## TASK DESCRIPTION
Copy only those lines which run from the line containing "606x383 pixels. Task: Expand" to the end of the entries below, both inclusive, exactly as written and with no pictures.
(RECORDS FOR THE TASK Opens)
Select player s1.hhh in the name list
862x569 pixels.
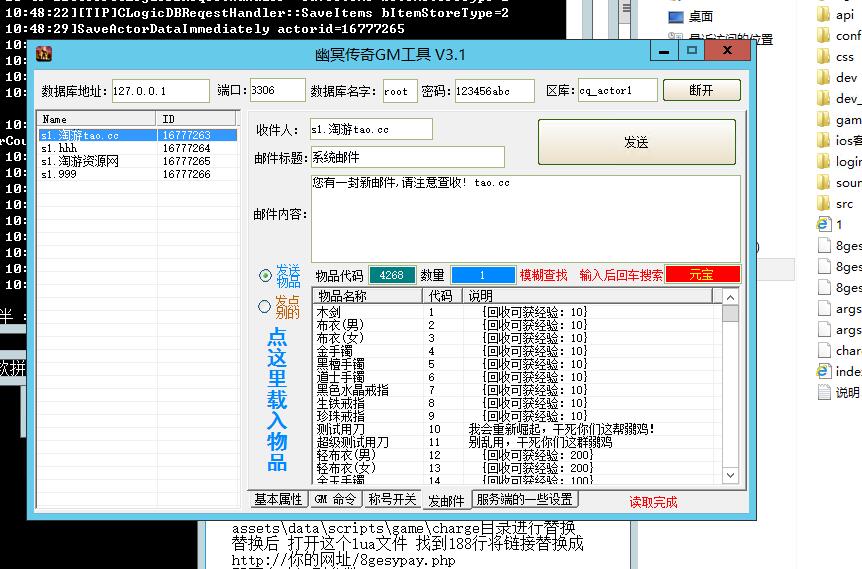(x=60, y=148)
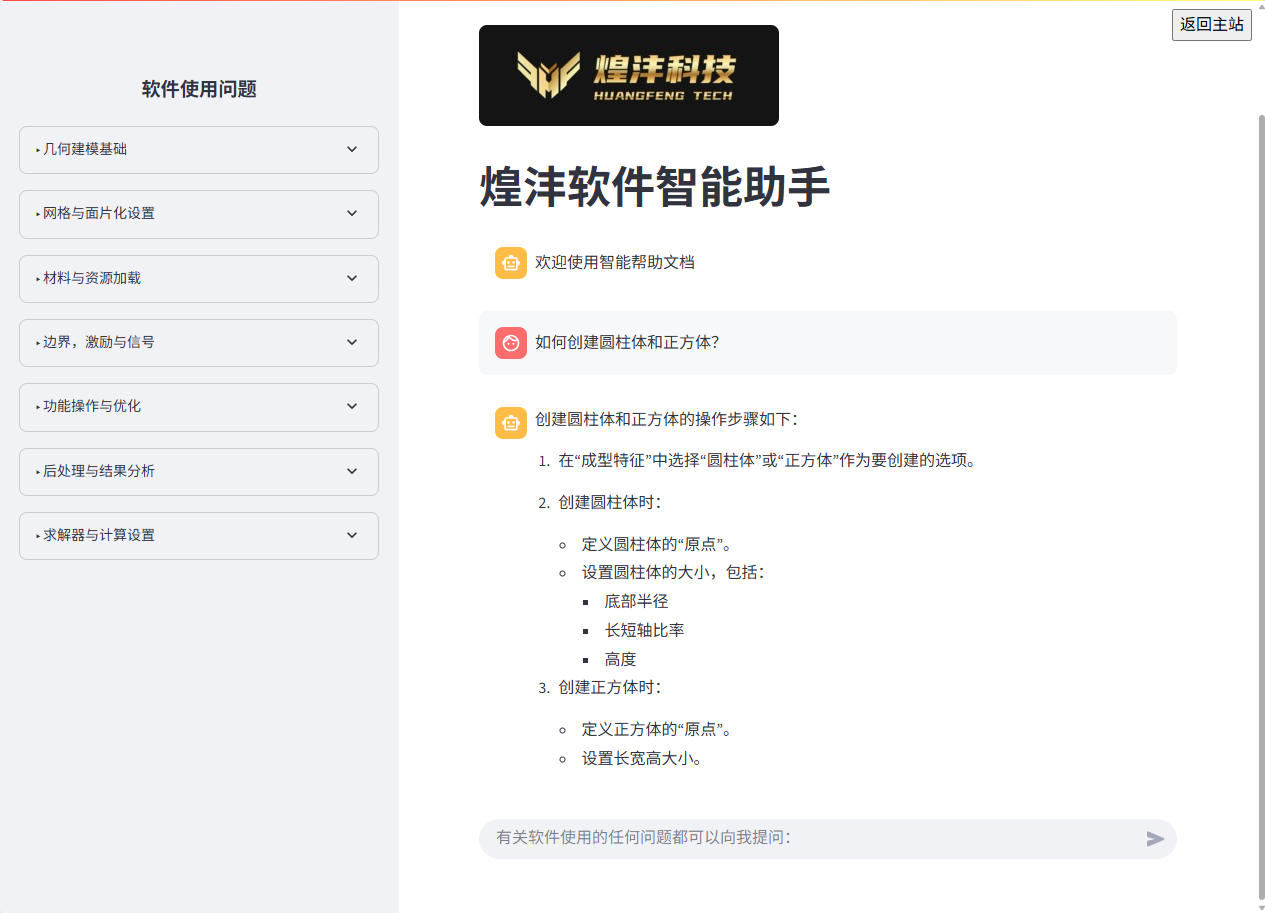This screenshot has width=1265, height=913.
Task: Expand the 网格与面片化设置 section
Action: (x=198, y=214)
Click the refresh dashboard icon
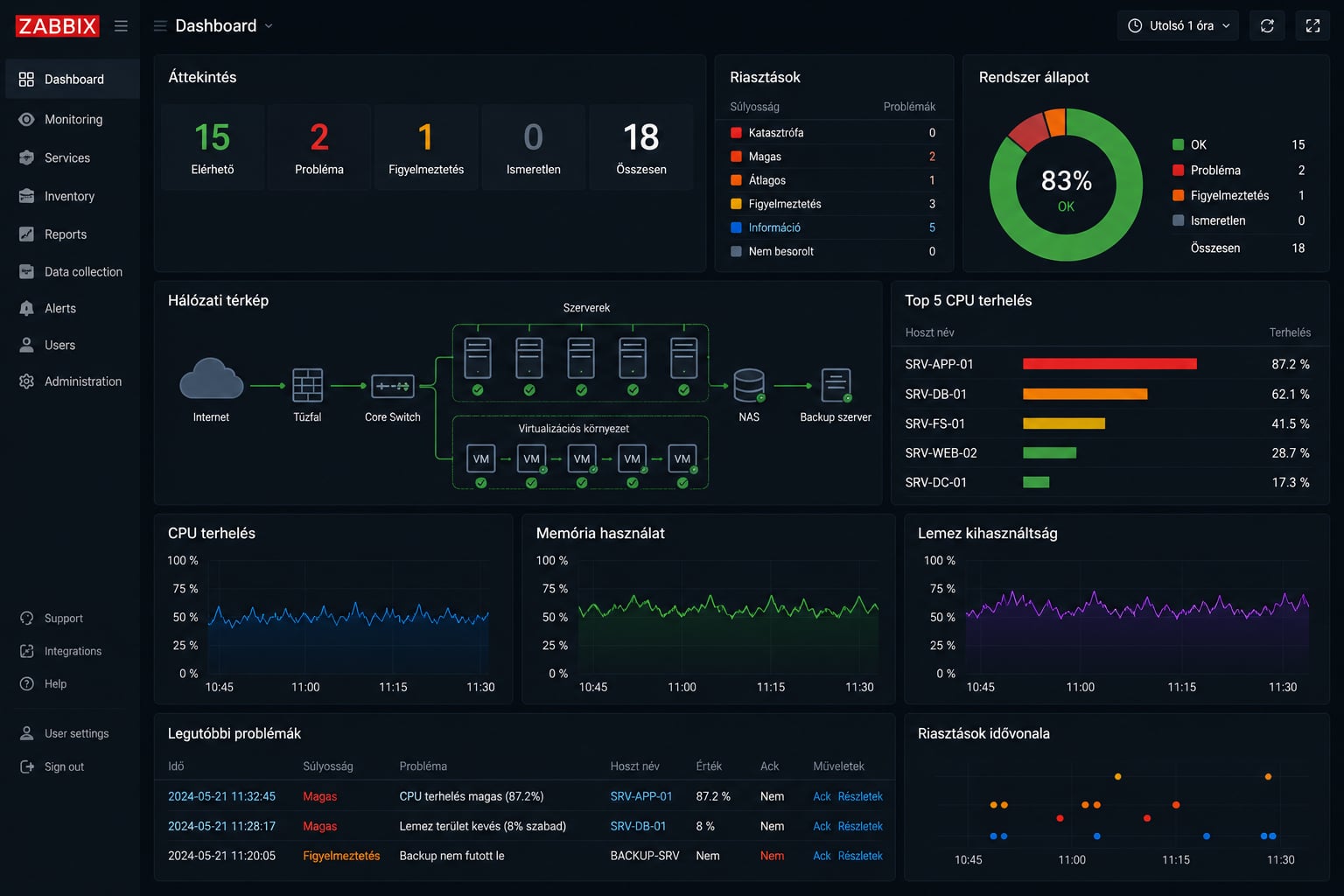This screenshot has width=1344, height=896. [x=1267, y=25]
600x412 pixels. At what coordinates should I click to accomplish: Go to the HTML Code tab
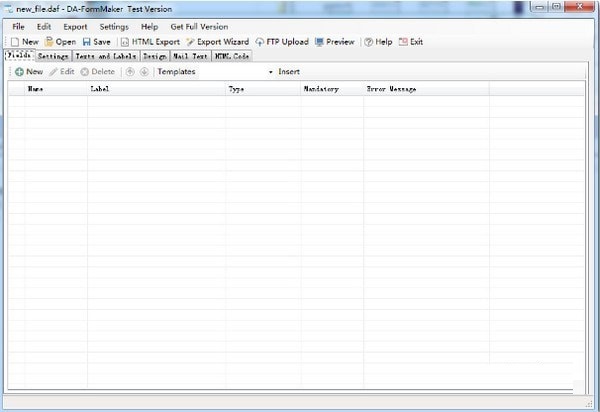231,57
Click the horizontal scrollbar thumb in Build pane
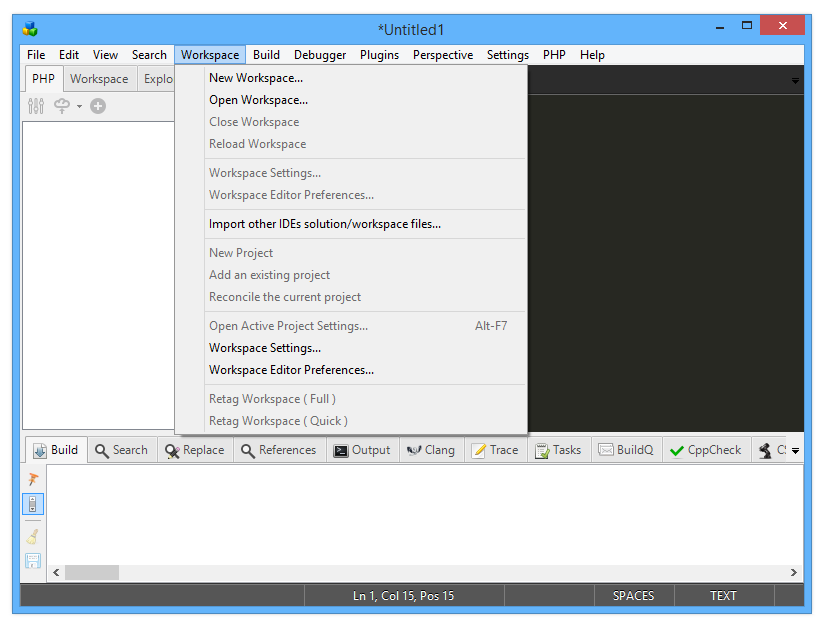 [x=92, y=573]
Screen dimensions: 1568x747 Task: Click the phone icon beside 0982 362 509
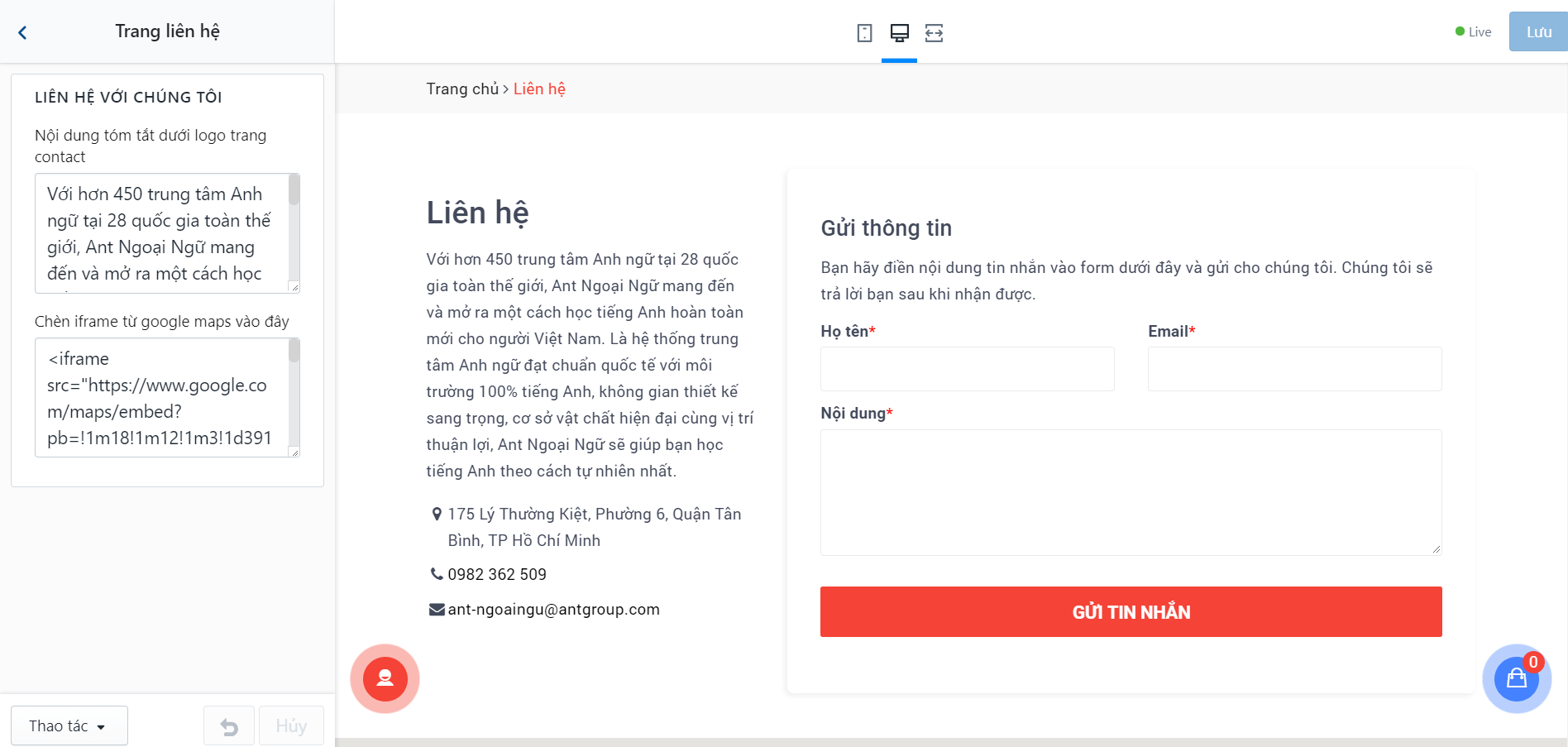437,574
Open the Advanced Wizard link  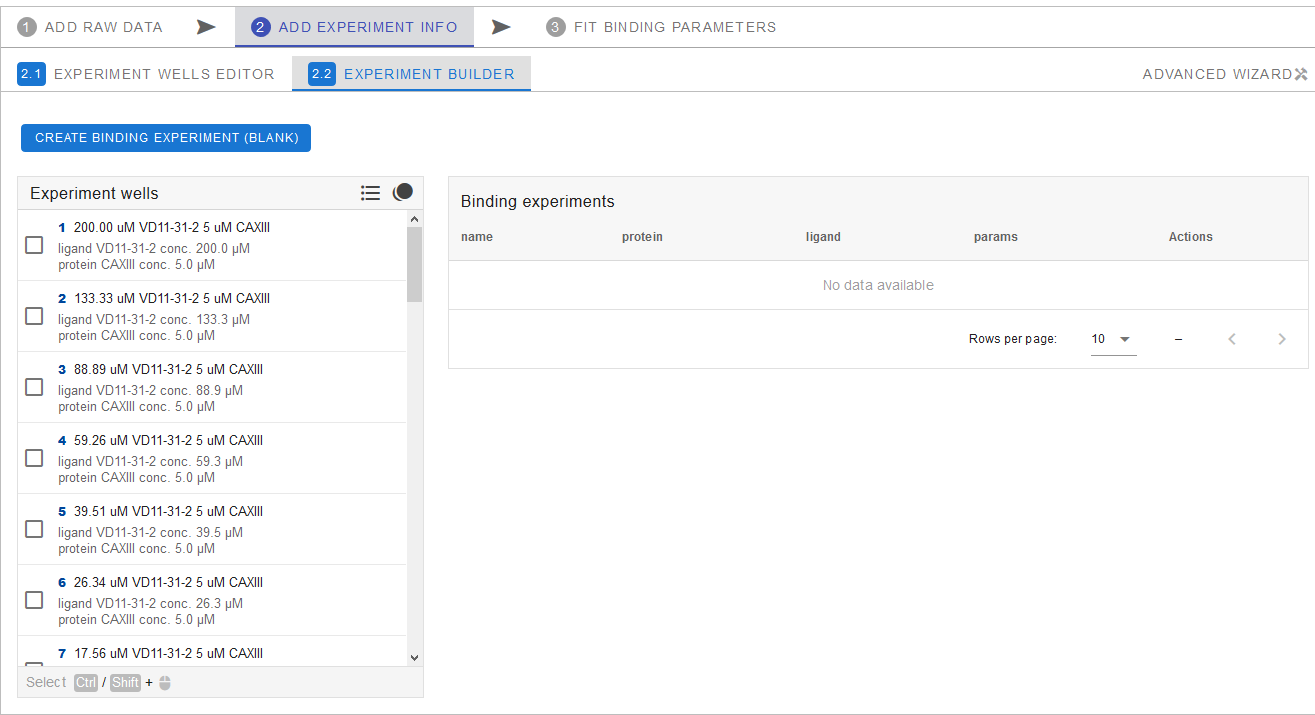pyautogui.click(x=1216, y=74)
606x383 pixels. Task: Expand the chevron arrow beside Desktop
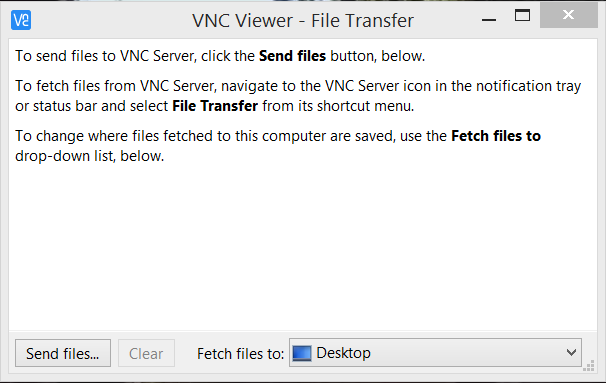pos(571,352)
(RECORDS FOR THE TASK Closes)
## SOLUTION TO THIS PROBLEM
606x383 pixels. Task: Expand the chevron arrow beside Desktop
pos(571,352)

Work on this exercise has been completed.